## Textauszug:
━━━━━━━━━━━━━━━━━━━━
Wenn der Zweck einer Modenschau sein sollte, einen möglichst großen Buzz zu erzeugen, dann dürfte sich LVMHs Millionen-Invest in Celine jetzt schon gelohnt haben. Lange hat kein Laufsteg-Event mehr so eine Aufregung produziert wie Hedi Slimanes Debüt in Paris. Der 50jährige hat geliefert, was erwartet und von vielen befürchtet wurde. Entsprechend fallen die Kritiken aus: "Ein dunkler neuer Sonnenaufgang, ein Horrorfilm", schrieb Tim Blanks in BoF. "Slimanes Instinkt für den Moment ist verschwunden. Ein Eigentor für LVMH."
"Eine in jeder Hinsicht altmodische Kollektion", maulte Tanja Rest in der SZ. Hedi Slimane bei Celine, das sei "eine Fehlbesetzung, mit deren geschickter Vermarktung sich Milliarden verdienen lassen." Der Designer mache einfach nur seinen alten Stiefel weiter. Im Frühjahr würden Saint Laurent und Celine identische Kollektionen in die Läden hängen, und man könne jetzt schon darauf wetten, wer in dieser Farce wohl siege. Auch Jennifer Wiebking beklagte in der FAZ das Aus für Phoebe Philos Frauenversteher-Mode und bemühte sich zugleich, Verständnis für den neuen Mann zu zeigen: "Stücke im Namen der Verführung, Stücke, die bisweilen vulgär sind, sind immer noch ein nicht zu unterschätzendes Argument in der Damenmode." Nur Godfrey Deeny freute sich in FashionNetwork unverholen, wenn auch etwas holprig: "Hedi Slimane hat den Celine-Kundinnen gut 20 Jahre weggeschnitten."
━━━━━━━━━━━━━━━━━━━━
## Daten:
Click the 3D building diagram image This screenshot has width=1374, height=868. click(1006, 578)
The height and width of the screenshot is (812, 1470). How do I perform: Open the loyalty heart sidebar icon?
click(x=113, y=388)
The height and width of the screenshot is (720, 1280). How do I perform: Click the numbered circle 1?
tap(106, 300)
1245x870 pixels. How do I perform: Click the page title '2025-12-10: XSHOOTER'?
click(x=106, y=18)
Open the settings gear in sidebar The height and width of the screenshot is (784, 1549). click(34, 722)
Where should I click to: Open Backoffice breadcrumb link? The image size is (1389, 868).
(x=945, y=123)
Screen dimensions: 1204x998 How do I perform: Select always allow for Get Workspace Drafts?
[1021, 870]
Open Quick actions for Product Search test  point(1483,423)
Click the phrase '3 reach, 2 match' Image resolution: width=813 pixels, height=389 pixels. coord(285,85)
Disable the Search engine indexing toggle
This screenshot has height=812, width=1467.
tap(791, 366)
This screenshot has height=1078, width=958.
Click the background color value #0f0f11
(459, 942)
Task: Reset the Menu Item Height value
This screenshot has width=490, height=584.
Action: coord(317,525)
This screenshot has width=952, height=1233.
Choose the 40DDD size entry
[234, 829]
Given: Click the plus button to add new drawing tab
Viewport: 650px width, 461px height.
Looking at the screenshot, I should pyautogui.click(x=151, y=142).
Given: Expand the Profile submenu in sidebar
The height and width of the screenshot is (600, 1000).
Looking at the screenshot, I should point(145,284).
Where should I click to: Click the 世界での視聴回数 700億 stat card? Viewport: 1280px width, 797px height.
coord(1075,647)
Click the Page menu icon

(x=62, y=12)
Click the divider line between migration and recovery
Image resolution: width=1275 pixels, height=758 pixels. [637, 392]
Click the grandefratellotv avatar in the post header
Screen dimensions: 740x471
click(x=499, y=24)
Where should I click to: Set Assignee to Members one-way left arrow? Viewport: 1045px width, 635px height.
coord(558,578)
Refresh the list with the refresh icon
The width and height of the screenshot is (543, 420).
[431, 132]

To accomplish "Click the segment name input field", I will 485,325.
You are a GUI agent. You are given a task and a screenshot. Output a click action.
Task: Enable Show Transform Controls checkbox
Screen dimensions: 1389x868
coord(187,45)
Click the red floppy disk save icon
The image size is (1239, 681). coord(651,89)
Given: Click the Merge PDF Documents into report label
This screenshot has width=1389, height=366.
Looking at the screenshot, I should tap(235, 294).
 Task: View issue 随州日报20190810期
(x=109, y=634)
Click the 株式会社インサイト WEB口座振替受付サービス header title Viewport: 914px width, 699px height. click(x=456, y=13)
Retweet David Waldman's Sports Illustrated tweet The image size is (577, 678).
━━━━━━━━━━━━━━━━━━━━
## Aufgaben:
1. Beantworte diese Fragen zum Textauszug:
(a) Wie alt ist Hedi Slimane?
(b) In welcher Zeitung hat Tanja Rest ihre Kritik veröffentlicht?
(c) In welchem Medium hat Godfrey Deeny geschrieben?
2. Schreib aus den Einträgen die Zeilen ab. Fang mit der Zeile an, die "I will 485,325." enthält, und hör mit der Zeile auf, die "(x=109, y=634)" enthält. Beide Zeilen gehören dazu.

## Antworten:
1.
(a) 50 Jahre
(b) In der SZ
(c) In FashionNetwork

2.
To accomplish "Click the segment name input field", I will 485,325.
You are a GUI agent. You are given a task and a screenshot. Output a click action.
Task: Enable Show Transform Controls checkbox
Screen dimensions: 1389x868
coord(187,45)
Click the red floppy disk save icon
The image size is (1239, 681). coord(651,89)
Given: Click the Merge PDF Documents into report label
This screenshot has width=1389, height=366.
Looking at the screenshot, I should tap(235, 294).
 Task: View issue 随州日报20190810期
(x=109, y=634)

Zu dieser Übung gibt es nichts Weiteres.